While Ciattarelli has said he would revamp the school-funding formula and lower property taxes, that’s “just not enough of a message to get to voters” who “want to know ‘what are you going to do for me?’”
“They need to move the conversation away from COVID to another issue like taxes where they could have a bit of an edge,” Murray continued. “The problem is that they haven’t.”
And Murphy has gotten high marks for his handling of the pandemic, and even as those ratings have softened, they still show him with a sizable lead over Ciattarelli.
Ciattarelli’s campaign did not respond to requests for comment for this story. Some of the top lawmakers who would need to work with whoever the governor is – like Senate President Stephen Sweeney, D-3rd District – did not return calls seeking comment.
“Governor Murphy has demonstrated a great deal of success in his economic plans,” Coughlin told NJBIZ at an unrelated New Brunswick event on Oct. 14.
Murphy, when asked at his Oct. 13 briefing how specifically he would improve New Jersey’s economy, instead focused on his record over the past four years. He cited recent successes like the $50 million HAX accelerator in Newark, where the state would cover half of the costs, and the relocation of fintech giant Fiserv to Berkeley Heights in return for a $109 million state tax break. The latter move would retain or create 3,000 jobs.

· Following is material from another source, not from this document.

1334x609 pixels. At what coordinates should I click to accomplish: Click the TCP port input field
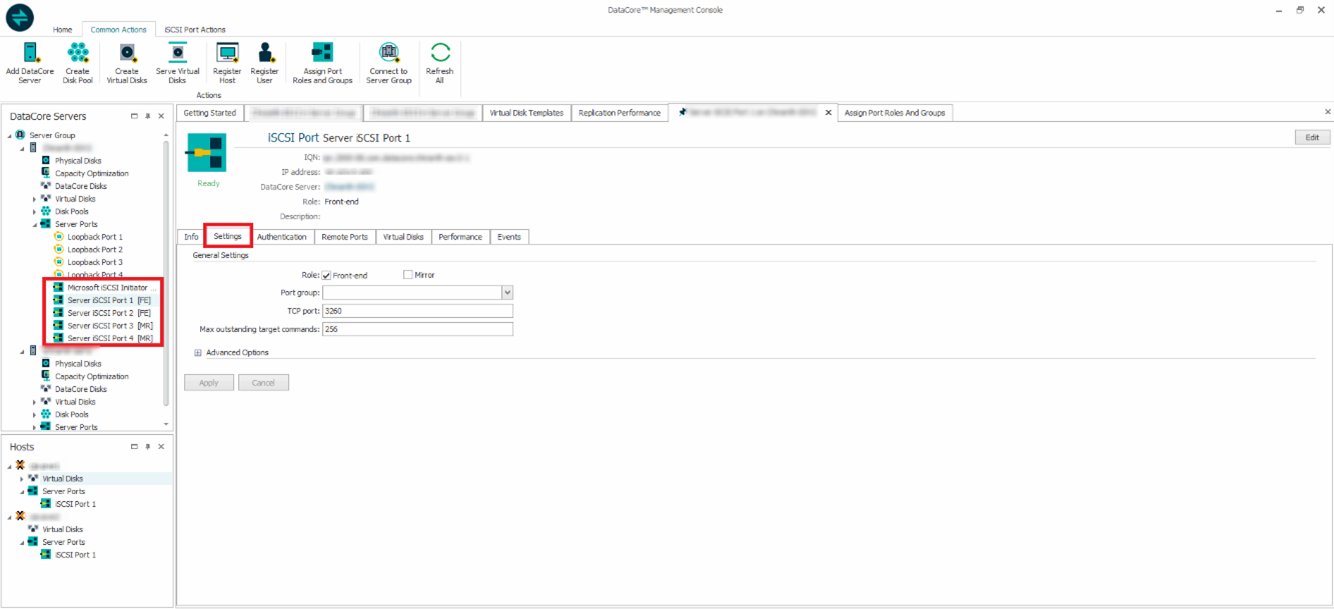(417, 311)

“Those are examples of what can happen,” Bracken said, but those sorts of things need to happen “at a much greater magnitude.”
And Ciattarelli, when asked about those wins after the Oct. 12 debate, responded that the state was essentially picking winners and losers by putting up so much state financing. He’s indicated that he would phase out the “unfair” $14.5 billion tax incentive regime, arguing that a much more competitive tax code would be enough to attract businesses.
He vowed to “declare economic warfare on our neighbors” and “build a better business environment” in the state,” arguing that “our neighboring states are eating our lunch because New Jersey has not made itself regionally competitive.”